CrowdStrike, The DNC’s Security Firm, Was Under Contract With The FBI
Claims of “Russian interference” have been ubiquitous in U.S. political discourse for almost a full year now; these often amount to a melange of allegations ranging from “hacking” to “influence campaigns” to “online trolls” sent by the Kremlin to harangue unsuspecting Midwestern voters. “Hacking,” however, remains the centerpiece of the narrative — the idea that Russian state actors “hacked” the Democratic National Committee and exfiltrated emails is routinely cited as the centerpiece of the overall “interference” thesis. After the alleged hacking, the DNC retained a private security firm — CrowdStrike — which made the determination that the Russian government was responsible, setting into motion a chain of Russia-related events that continue to unfold even now.
TYT can report that at the same time CrowdStrike was working on behalf of the DNC, the company was also under contract with the FBI for unspecified technical services. According to a US federal government spending database, CrowdStrike’s “period of performance” on behalf of the FBI was between July 2015 and July 2016. CrowdStrike’s findings regarding the DNC server breach — which continue to this day to be cited as authoritative by everyone from former FBI Director James Comey, to NBC anchor Megyn Kelly — were issued in June 2016, when the contract was still active.
Last week at a forum with Vladimir Putin, Kelly listed all the authoritative American entities which she claimed have corroborated the conclusion that Russian state actors “interfered” in the 2016 presidential election. (Notwithstanding its vagueness and imprecision, the term “interference” has come to be the standard term American media personalities invoke when seeking to describe how “Russians” maliciously undermined the sanctity of the 2016 US election process.) Querying Putin, Kelly repeated the canard that “17 intelligence agencies” had all independently concluded that Russia indeed “interfered” — whatever that means, exactly. She then continued: “Even private, non-partisan security firms say the same… that Russia interfered with the US election.”

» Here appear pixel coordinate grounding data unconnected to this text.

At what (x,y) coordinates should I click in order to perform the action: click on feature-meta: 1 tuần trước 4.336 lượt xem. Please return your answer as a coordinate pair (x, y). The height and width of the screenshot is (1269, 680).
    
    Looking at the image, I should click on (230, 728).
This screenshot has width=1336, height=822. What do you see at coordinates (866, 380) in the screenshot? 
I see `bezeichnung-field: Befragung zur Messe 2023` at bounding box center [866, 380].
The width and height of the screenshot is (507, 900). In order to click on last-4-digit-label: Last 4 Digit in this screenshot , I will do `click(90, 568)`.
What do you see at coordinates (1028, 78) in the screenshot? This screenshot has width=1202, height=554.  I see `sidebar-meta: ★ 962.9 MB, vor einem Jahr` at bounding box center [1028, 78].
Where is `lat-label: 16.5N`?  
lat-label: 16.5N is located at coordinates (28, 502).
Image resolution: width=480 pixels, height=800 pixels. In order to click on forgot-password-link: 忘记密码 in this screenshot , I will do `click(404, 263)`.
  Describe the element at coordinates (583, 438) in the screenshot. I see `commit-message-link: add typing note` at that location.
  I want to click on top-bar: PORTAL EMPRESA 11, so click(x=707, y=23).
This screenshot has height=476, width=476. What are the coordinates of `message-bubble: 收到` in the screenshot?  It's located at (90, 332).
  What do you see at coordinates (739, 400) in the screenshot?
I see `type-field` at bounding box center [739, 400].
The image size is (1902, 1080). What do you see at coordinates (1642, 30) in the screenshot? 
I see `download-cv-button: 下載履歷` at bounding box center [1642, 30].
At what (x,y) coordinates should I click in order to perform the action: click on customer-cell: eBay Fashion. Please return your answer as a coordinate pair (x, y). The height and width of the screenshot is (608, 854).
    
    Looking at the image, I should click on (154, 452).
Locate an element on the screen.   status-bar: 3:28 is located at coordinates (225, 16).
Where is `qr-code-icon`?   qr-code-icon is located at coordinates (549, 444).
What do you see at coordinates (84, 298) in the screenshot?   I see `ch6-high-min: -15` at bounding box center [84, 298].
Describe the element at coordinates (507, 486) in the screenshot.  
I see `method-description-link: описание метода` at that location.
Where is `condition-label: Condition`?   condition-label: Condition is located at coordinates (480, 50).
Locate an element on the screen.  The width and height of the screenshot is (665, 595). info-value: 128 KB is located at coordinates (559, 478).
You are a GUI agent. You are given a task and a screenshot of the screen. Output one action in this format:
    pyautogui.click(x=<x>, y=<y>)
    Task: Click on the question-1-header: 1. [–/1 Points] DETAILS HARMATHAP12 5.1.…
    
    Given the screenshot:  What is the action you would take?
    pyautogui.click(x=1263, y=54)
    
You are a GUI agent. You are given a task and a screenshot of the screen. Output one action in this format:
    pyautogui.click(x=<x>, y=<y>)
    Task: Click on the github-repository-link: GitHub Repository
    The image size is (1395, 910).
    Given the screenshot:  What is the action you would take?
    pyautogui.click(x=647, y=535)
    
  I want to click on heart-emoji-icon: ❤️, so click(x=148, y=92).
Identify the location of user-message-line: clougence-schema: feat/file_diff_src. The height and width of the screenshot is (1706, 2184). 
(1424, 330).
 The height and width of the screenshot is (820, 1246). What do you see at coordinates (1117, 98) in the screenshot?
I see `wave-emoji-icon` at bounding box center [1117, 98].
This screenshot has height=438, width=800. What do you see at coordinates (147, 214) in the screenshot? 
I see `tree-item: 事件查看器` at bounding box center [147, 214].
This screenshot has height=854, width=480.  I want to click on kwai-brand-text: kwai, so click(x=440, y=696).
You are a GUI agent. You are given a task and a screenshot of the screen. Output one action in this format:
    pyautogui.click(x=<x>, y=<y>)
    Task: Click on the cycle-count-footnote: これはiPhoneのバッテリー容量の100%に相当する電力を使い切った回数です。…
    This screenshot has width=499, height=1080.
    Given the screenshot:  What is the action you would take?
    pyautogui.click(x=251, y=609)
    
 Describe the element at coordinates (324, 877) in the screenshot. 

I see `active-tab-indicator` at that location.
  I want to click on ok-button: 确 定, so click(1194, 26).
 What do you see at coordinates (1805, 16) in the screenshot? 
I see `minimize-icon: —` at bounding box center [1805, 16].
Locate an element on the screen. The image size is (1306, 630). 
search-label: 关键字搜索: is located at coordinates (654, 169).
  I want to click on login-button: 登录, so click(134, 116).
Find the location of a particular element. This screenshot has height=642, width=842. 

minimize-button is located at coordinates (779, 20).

The most prominent “private, non-partisan security firm” is CrowdStrike, and despite Kelly’s use of the term “non-partisan” to describe the firm, its fiduciary relationship with the DNC suggests otherwise. As the journalist Yasha Levine wrote in The Baffler,
Far from establishing an airtight case for Russian espionage, CrowdStrike made a point of telling its DNC clients what it already knew they wanted to hear: after a cursory probe, it pronounced the Russians the culprits. Mainstream press outlets, primed for any faint whiff of great-power scandal and poorly versed in online threat detection, likewise treated the CrowdStrike report as all but incontrovertible.
In April 2016, two months before the June report was issued, former President Barack Obama appointed Steven Chabinsky, “general counsel and Chief Risk officer” for CrowdStrike, to a presidential “Commission for Enhancing Cybersecurity,” further demonstrating CrowdStrike’s intermingling with powerful Democratic Party factions.
Neither the FBI nor CrowdStrike responded to requests for comment on the nature of the services provided. As of yet, the only entity known to receive primary access to the DNC servers is CrowdStrike. At a Senate Intelligence Committee hearing in January, Comey testified that the FBI had been denied access to the servers by the DNC after repeated requests. And unnamed FBI officials told reporters, “The FBI repeatedly stressed to DNC officials the necessity of obtaining direct access to servers and data, only to be rebuffed until well after the initial compromise had been mitigated.”
Comey’s long-awaited Congressional testimony on Thursday may provide additional insight into the FBI’s reliance on the firm.
Effectively, information that is now central to massively consequential geopolitical disputes has been “privatized“ and held exclusively by a profit-seeking entity. CrowdStrike’s findings continue to be repeated by journalists and politicians with unflinching certainty — despite the fact that it was forced to retract a central element of another report involving related malware attribution, raising doubts about the reliability of its DNC conclusions. As Jeffrey Carr, a security researcher who has been critical of CrowdStrike’s methods, told me: “The foundation of placing the blame on Russia was false.”
Power to determine world events is increasingly being concentrated in the hands of a tiny group of self-proclaimed “experts” who aren’t accountable to the public, but to clients and investors. CrowdStrike, evidently benefitting from the surge in PR, announced last month that it had been valued at one billion dollars.